Macaws

Macaws

"There was loud disagreement going on. Maxine and Rainbow were perched far apart screeching at one another. For the sake of sanity in the mall it was time to remove both to our "time-out" area. Gene got the long pole with a cross bar at the top, just the size for two large birds to perch upon and be carried wherever needed.

Rainbow quickly stepped onto the high perch. Maxine would have nothing to do with being near Rainbow, so at first refused, (But she, as one of the loudest of noise-makers, needed discipline.) Finally she stepped on. But as Gene carried them away, disagreement erupted again with yelling, beaks open, feathers flapping. Rainbow approached Maxine aggressively. She, in full fighting mode, forgetting the shortness of the pole/perch, stepped backward into the air! In desperation as she fell, Maxine grabbed Rainbow's long tail.

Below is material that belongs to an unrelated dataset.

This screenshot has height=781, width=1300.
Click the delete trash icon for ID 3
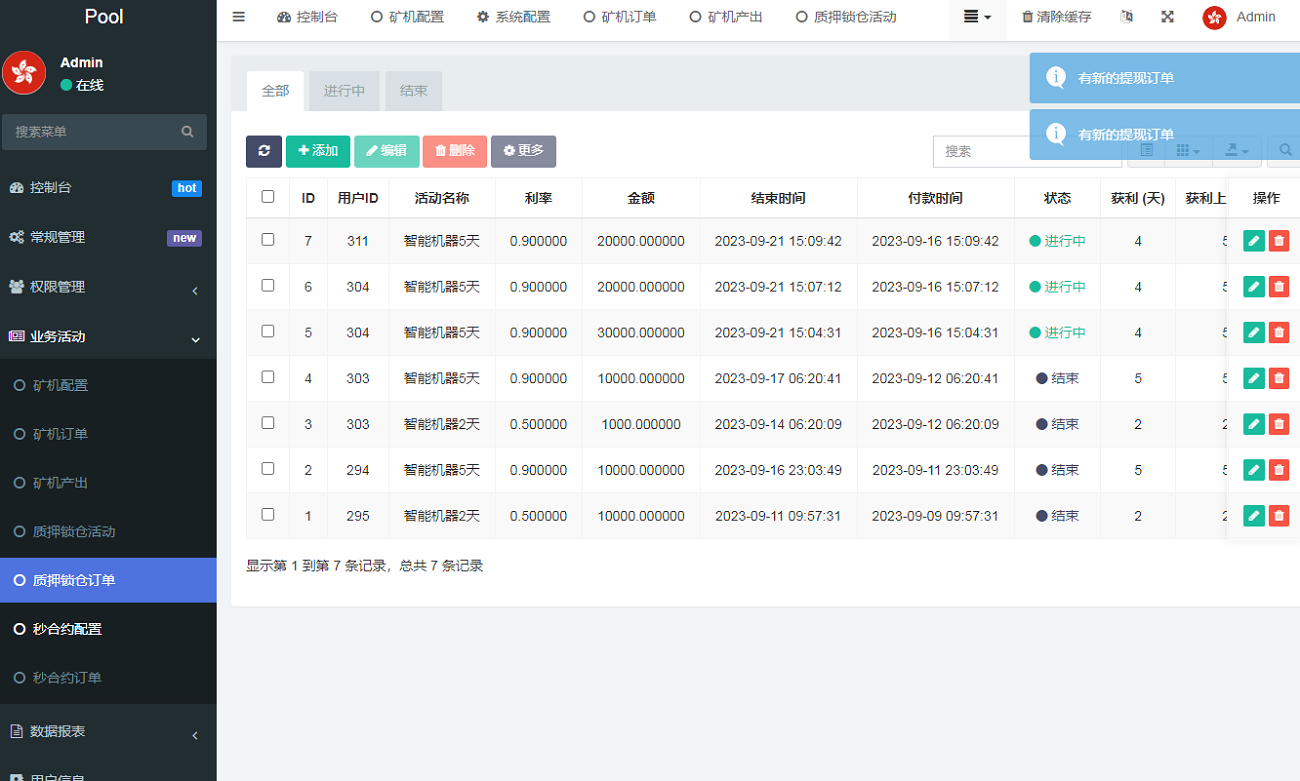(1278, 424)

Now Rainbow lost his balance and hung upside down, holding on by one foot, while Maxine’s entire weight hung onto his tail. Interest in fighting was gone. The issue now was survival! Gene gently maneuvered the long pole toward the floor and the two huge birds fell off in a feathered heap. Gene and Maureen doubled up with laughter. The birds shook their feathers and walked off, acting as though being on the floor in such a lowly position for a proud bird had been planned! The pole-perch was again offered. Immediately both birds stepped on, while Maureen retrieved a 14-inch feather lost by Maxine in the melee." Excerpt from January 2006 AKE newsletter

Our macaws, which often attract visitors up the stairs at A KEY Encounter with their raucous noise, are awesome for their beauty. These are large birds (Sir Jack's wingspan is about 3 feet across,) and they can unwittingly hurt with the power of their bite. Their beak is created with chitim, one of nature's hardest materials, and it grows continually. They need that beak to handle their diet of fruit and nuts. Their solid upper mandible is more mobile than in most other birds, and the lower mandible has a cup-like shape with a very sharp edge which, with the tongue, provides a powerful yet delicate tool for grasping and cracking everything from a tiny canary seed to the hard Brazil nut. In the wild it's not by accident they also consume clay. The Creator, who gave them a taste for clay, programmed them to be able to eat all seeds. Now scientists have found that the clay they consume counteracts the effects of poisonous seeds which sometimes make up part of their diet in the wild. It's a God-given not by accident protection mechanism!

The striking beauty of these birds is accentuated by their long tails—Rainbow's tail is nearly 2 feet long. But its length, too, is not by accident. God is the Author of aerodynamics! Macaws often need to make "spot landings" on branches. When the big bird comes in to land, the tail is fanned out and lowered so that "lift" is generated at low to zero flying speed, so they can virtually hover in flight! Another unique Designer contribution to the macaw is the cooling device at the bare facial patches around the eyes. God created this deliberately so that the blood supply to that area can be turned off and on when heavy exercise like flying or preparing for flight is taking place. Thus the blood and brain are prevented from overheating—definitely another not-by-accident mechanism.

Their Designer thought of everything macaws need to live successfully.

Would our Creator have done less when He created us?